YOUR GOAL: Copy each record below exactly, please, and leave its pictures out.

PROVIDED DATA:
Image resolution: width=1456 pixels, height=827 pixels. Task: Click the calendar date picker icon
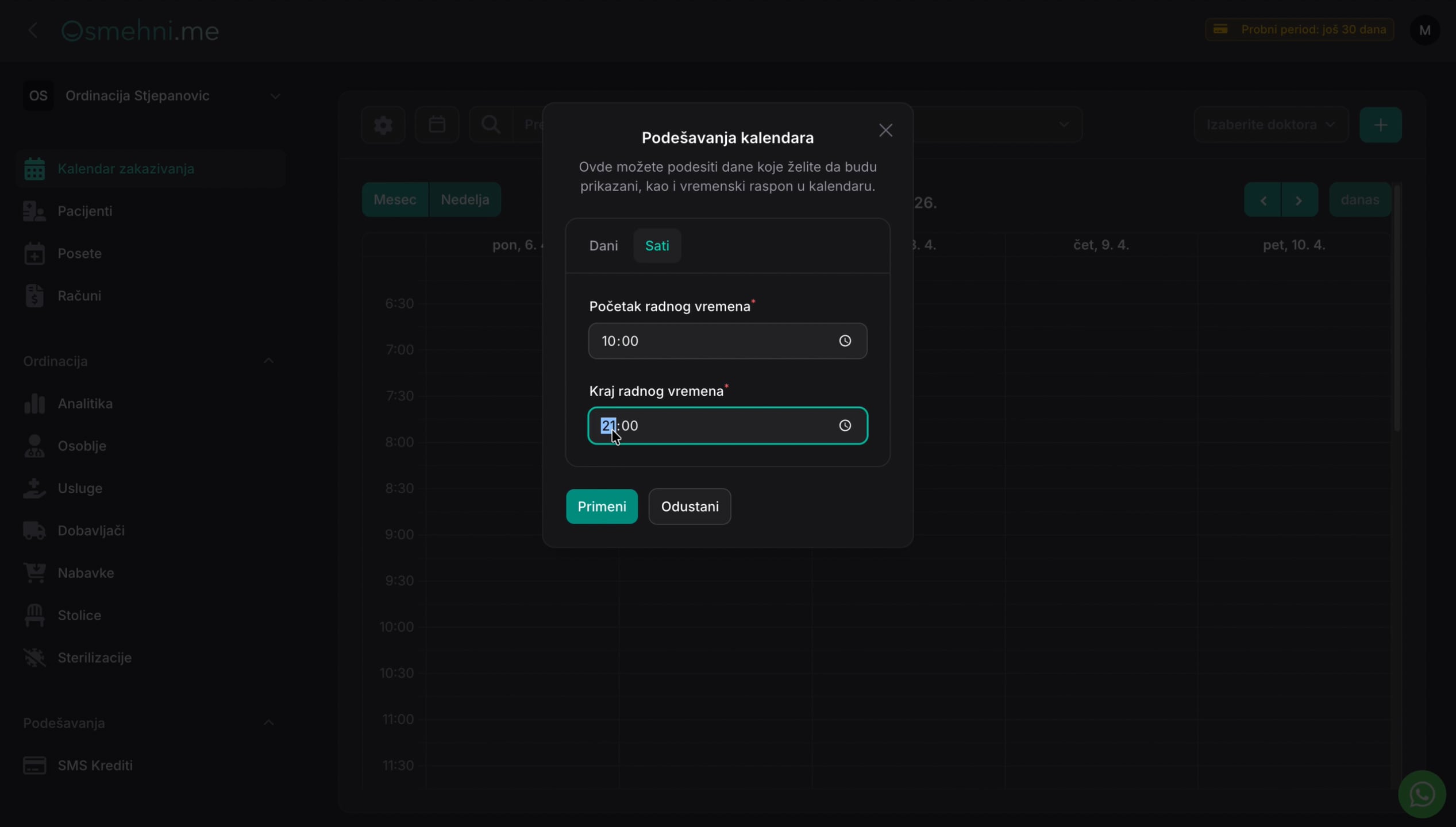(437, 125)
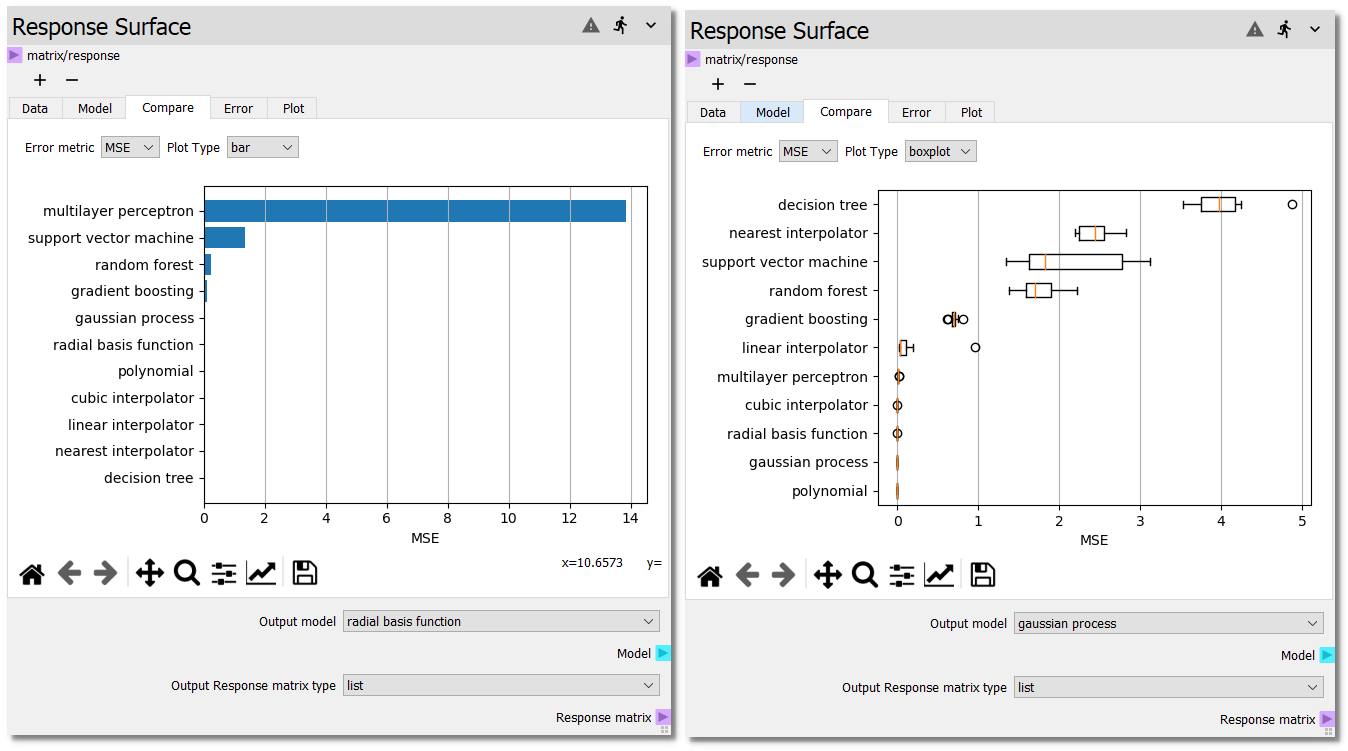This screenshot has height=751, width=1348.
Task: Click the minus icon under right matrix/response
Action: [750, 84]
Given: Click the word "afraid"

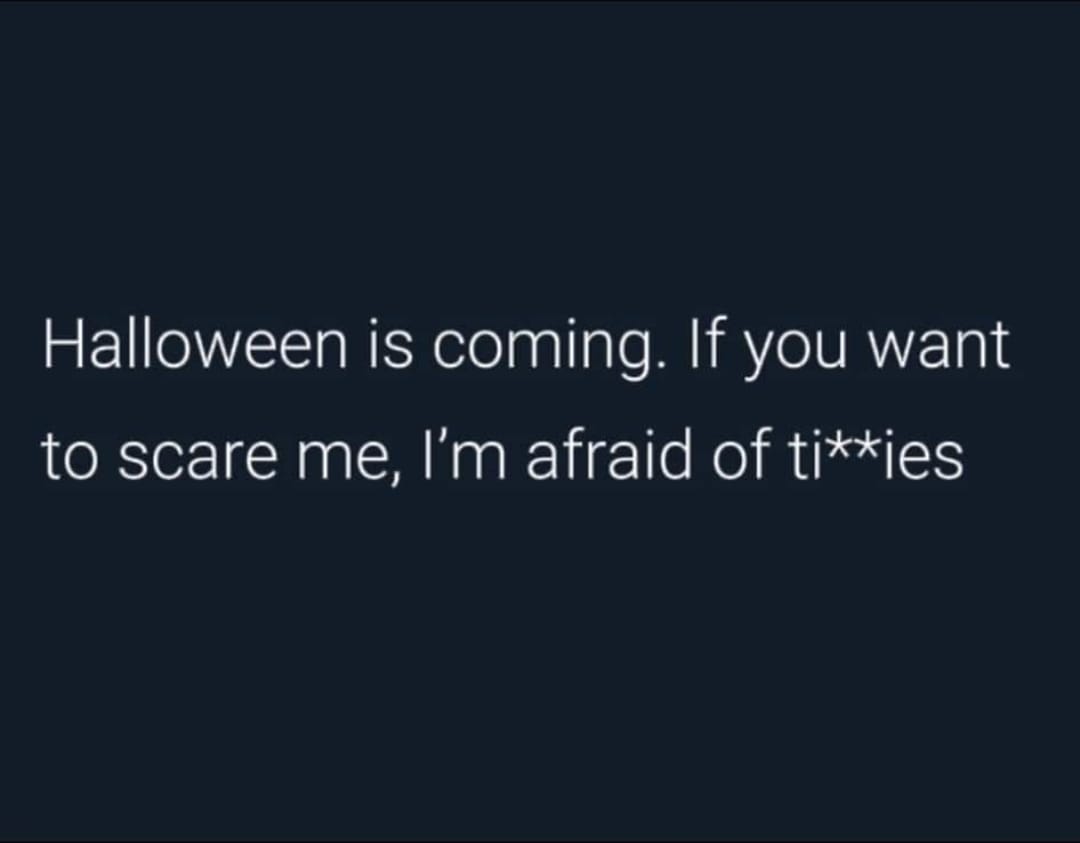Looking at the screenshot, I should click(609, 455).
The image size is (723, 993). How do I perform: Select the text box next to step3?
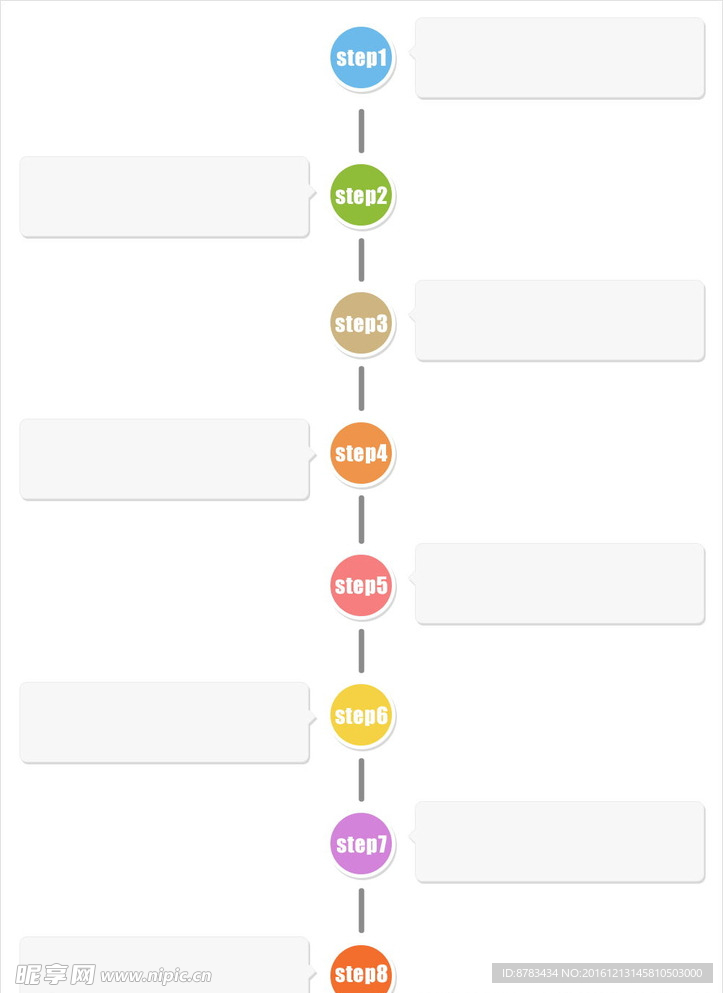[x=560, y=320]
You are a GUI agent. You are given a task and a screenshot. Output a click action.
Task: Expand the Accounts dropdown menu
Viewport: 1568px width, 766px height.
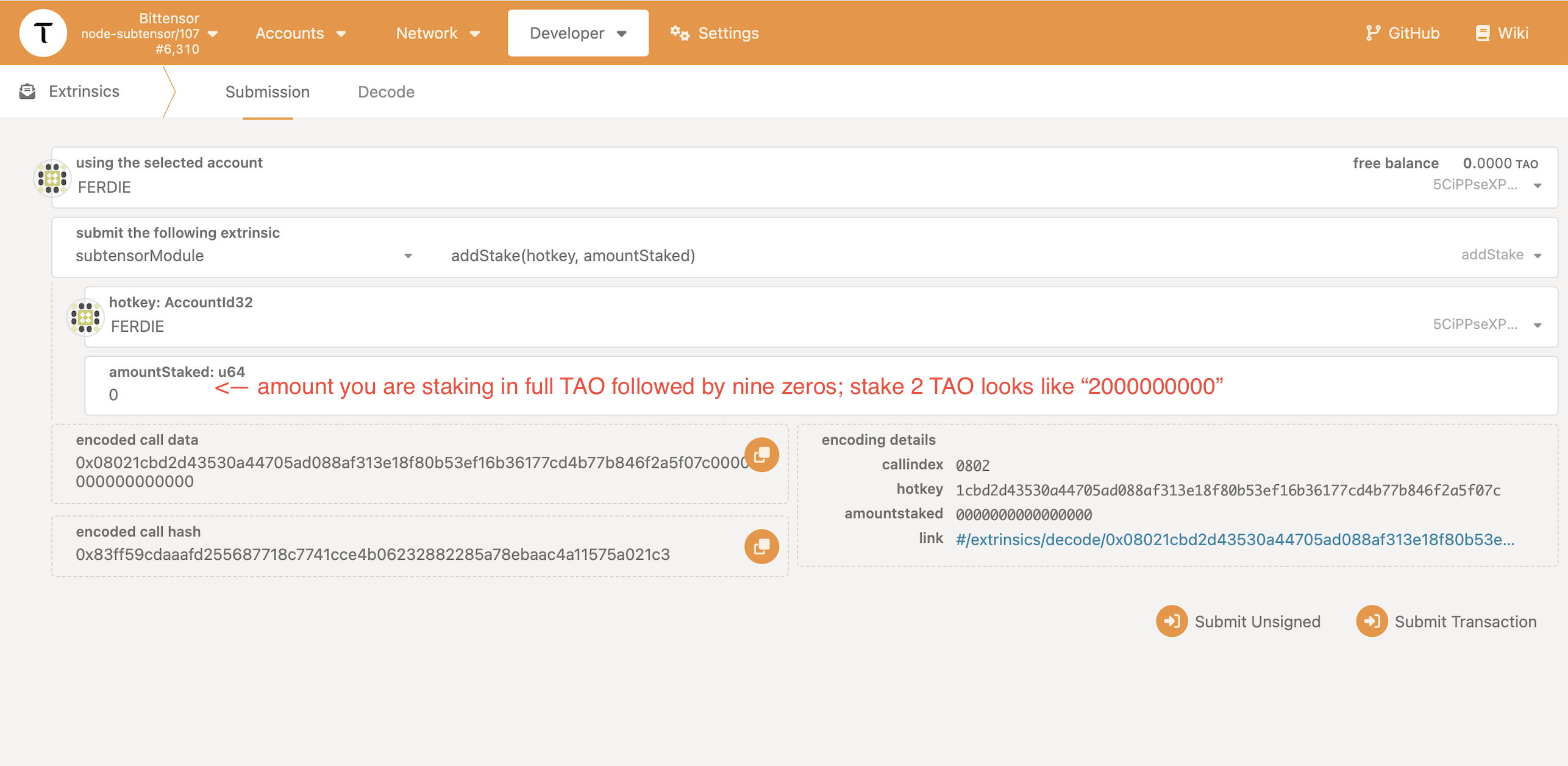pyautogui.click(x=299, y=33)
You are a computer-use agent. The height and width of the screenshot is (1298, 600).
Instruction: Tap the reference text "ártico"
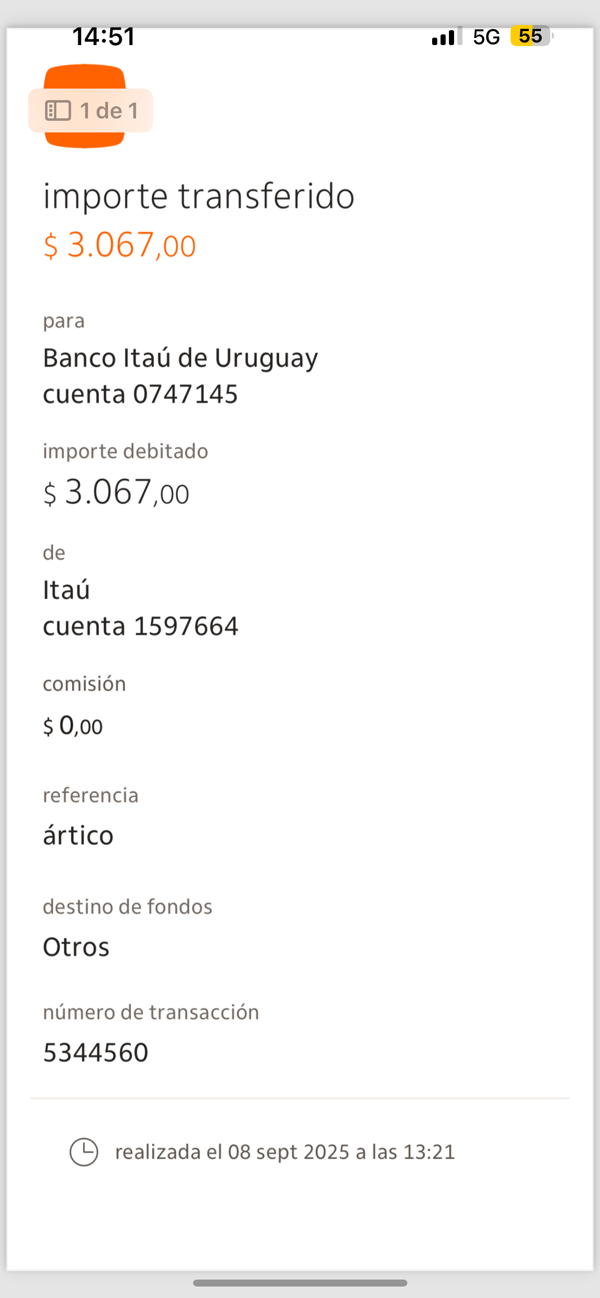(78, 835)
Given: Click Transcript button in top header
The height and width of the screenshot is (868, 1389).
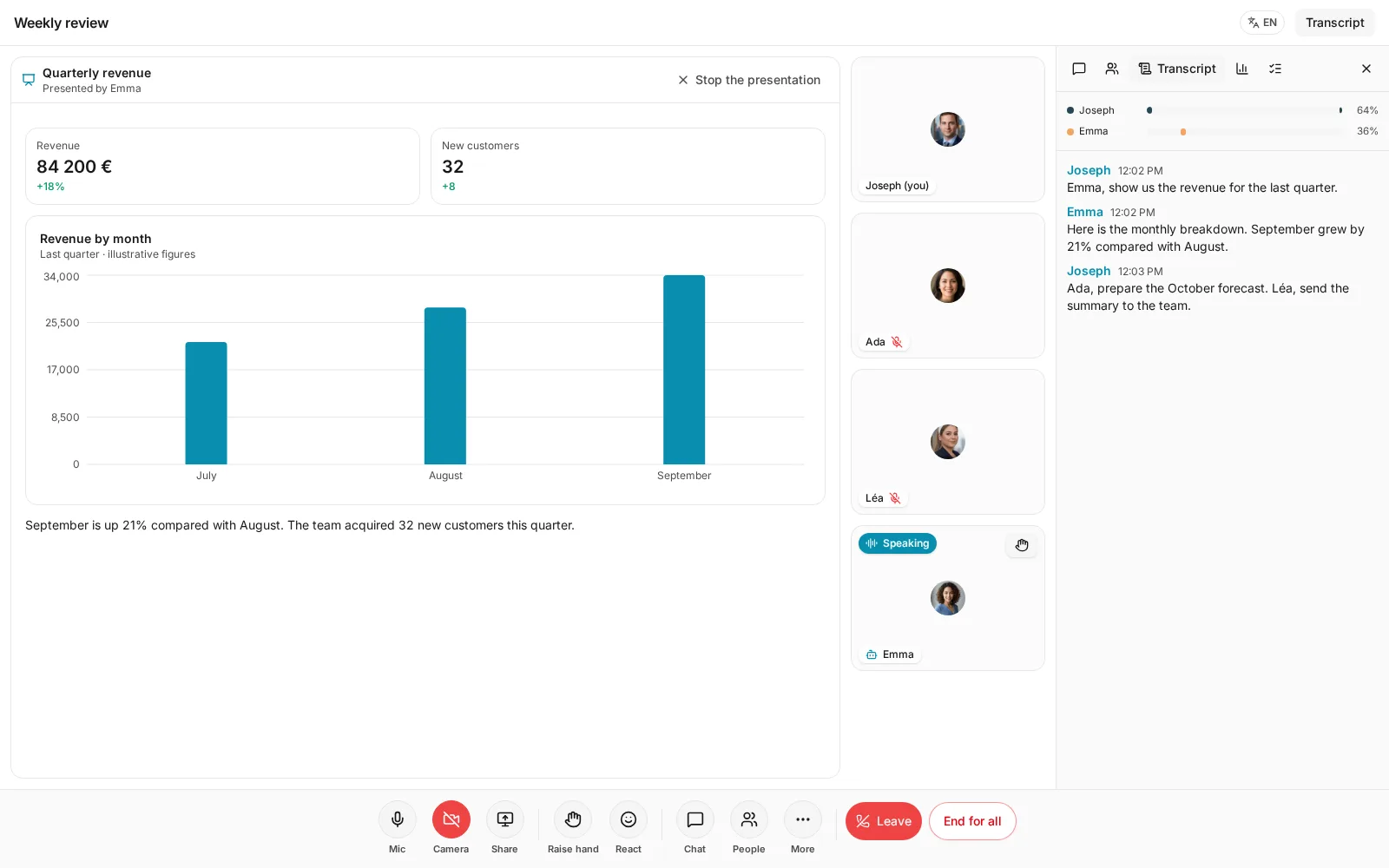Looking at the screenshot, I should 1334,23.
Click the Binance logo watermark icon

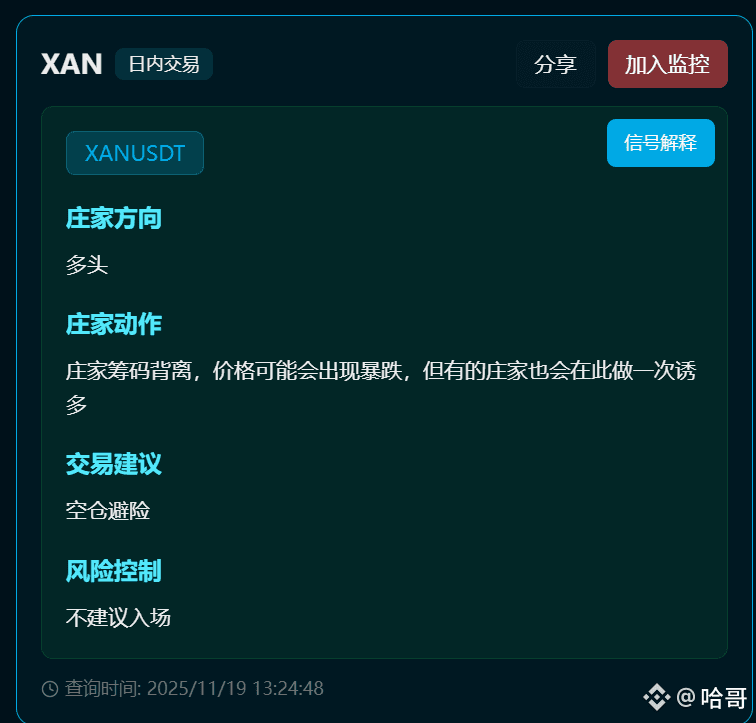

REPLY:
Image resolution: width=1456 pixels, height=827 pixels. Task: Click the calendar date picker icon
(437, 125)
This screenshot has height=751, width=1348.
Task: Click the minus icon under right matrix/response
Action: [750, 84]
Given: Click the word "afraid"

Looking at the screenshot, I should click(609, 455).
The image size is (723, 993). How do I perform: Select the text box next to step3?
[x=560, y=320]
You are a GUI agent. You are given a task and a screenshot. Output a click action.
Task: Expand the Accounts dropdown menu
Viewport: 1568px width, 766px height.
pyautogui.click(x=299, y=33)
You are a computer-use agent. The height and width of the screenshot is (1298, 600).
Instruction: Tap the reference text "ártico"
(78, 835)
Given: Click Transcript button in top header
The height and width of the screenshot is (868, 1389).
Looking at the screenshot, I should 1334,23.
Click the Binance logo watermark icon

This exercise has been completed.